> _Document segment_

As I said, they were scholars with access to a lot of sources, I'm prone to believe they didn't mess things up.

Comments of travelers and so are not very trustful IMHO. Anyway, I don't know how many times we do have to discuss this. You don't accept 30,000 inhabitants, and it's fine by me. :p

Now, I had some fun tonight, and used Google Maps to compare the historical cores of Dutch cities to that of Athens. All images are to the same scale. I used the Dutch cities because they virtually all reached their peaks in the 17th century, and their outline is easily traceble due to the canals. For historical data I used this document, except when I could find a higher figure elsewhere (which is to the benefit of Athens). For the outline of Athens I used the walls as depicted in this this map. Note that none of the images I linked to shows Athens build up to those walls. Make of that what you will.

Hoorn - 16,000, Athens - 33,000?
Gouda - 20,000, Athens - 33,000?
Schiedam - 7,000, Athens - 33,000?
Leiden - 70,000, Athens - 33,000?
Enkhuizen - 38,000, Athens - 33,000?
Gorinchem - 10,000, Athens - 33,000?
Haarlem - 50,000, Athens - 33,000?
Rotterdam - 56,000, Athens - 33,000?
Alkmaar - 15,000, Athens - 33,000?
Dordrecht - 22,000, Athens - 33,000?
Delft - 24,000, Athens - 33,000?
Amsterdam - 165,000, Athens 33,000?


Note, I used the size of of Amsterdam roughly around 1650, when Chandler gives it a populauon of 165,000. I can fit Athens in that outline 6 times, easily. I can guarantee you that Athens does not hold a candle to Amsterdam in terms of density.

Now, you draw your own conclusions from this.

Irrelevant. As some people has already said, the size of the city has nothing to do with population. My own city is 360,000 inhabitants. The two other cities in the same region (San Sebastián and specially Vitoria) are far bigger while having less population.

I cannot speak to the Peloponessus, nor to the motivation of the Venetians, as I did not research the matter. I can tell you that the siege of Athens in 1687 was not to capture a wealthy trading city or to build an empire, but simply to drive off a hostile garison which could threaten their positions on the Istmus of Corinth. There was no intention to stay there. (source)

Who said it was to capture a wealthy city. If anything I said more populous than stated.

Aldaron you made an argument earlier that you would use production and trade to represent wealth, so why would that not be applicable here?

Because BT has nothing to do with wealth. BT (at least how I see it) is just a measure of direct taxes on population. Period.

> _What is asked_
In the forum discussion about the population of Athens, why did the poster pick Dutch cities for the comparison with Athens? Reply in one to three sentences. The data is not needed for this work.

> _Dataset excerpt_
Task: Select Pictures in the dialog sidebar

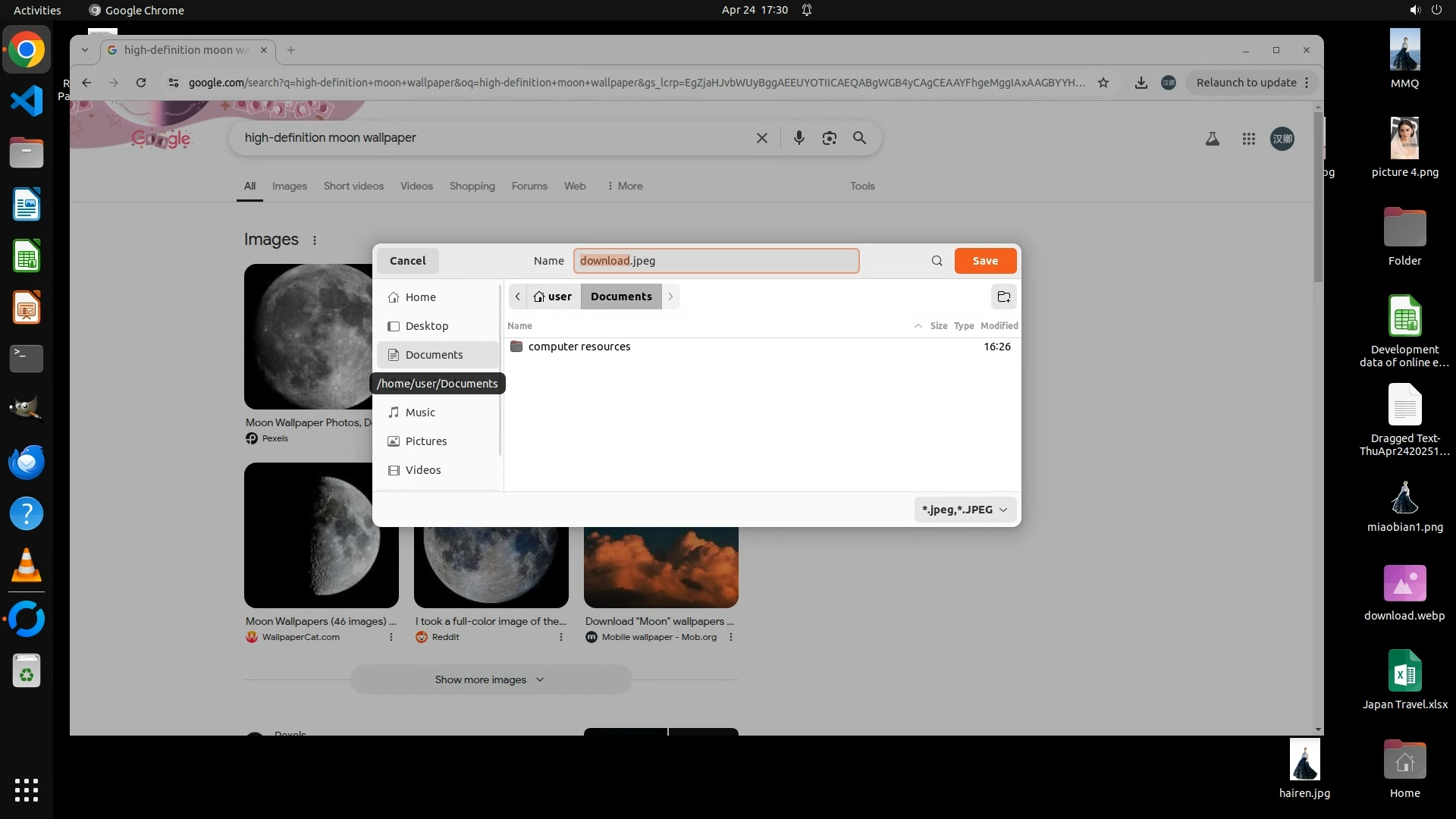Action: (x=425, y=441)
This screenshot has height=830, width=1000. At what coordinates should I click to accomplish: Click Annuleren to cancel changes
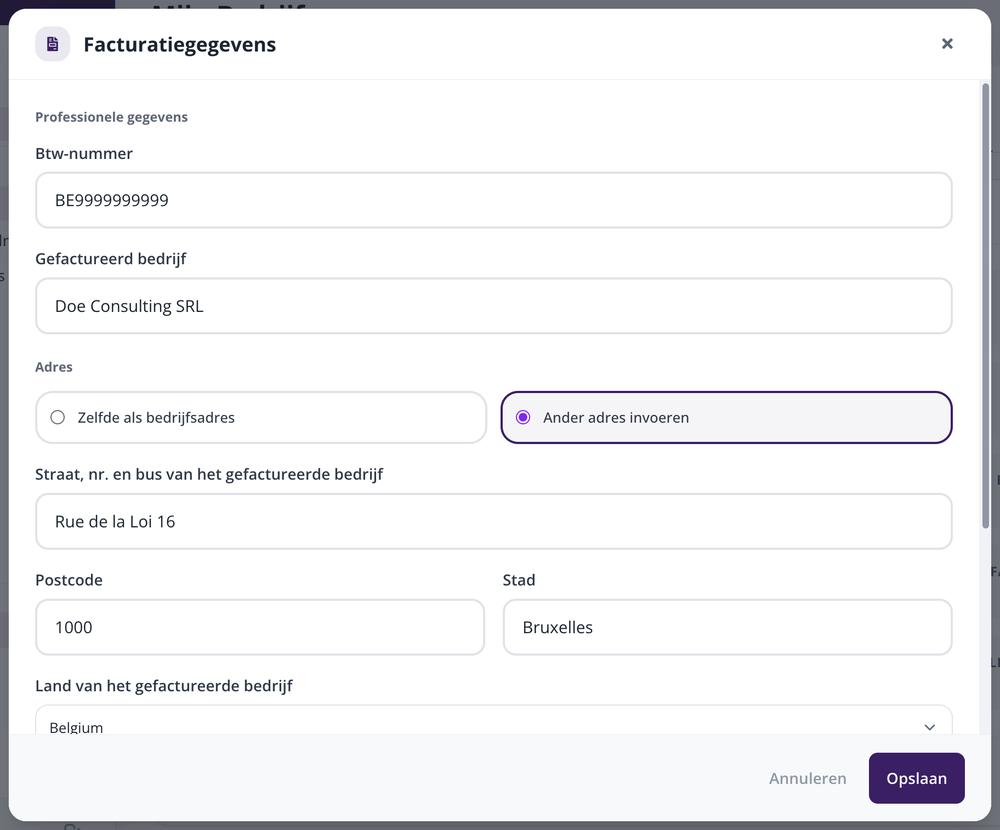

> _Correct response_
The poster picked Dutch cities because nearly all of them reached their peak in the 17th century. Their outlines are also easy to trace because of the canals.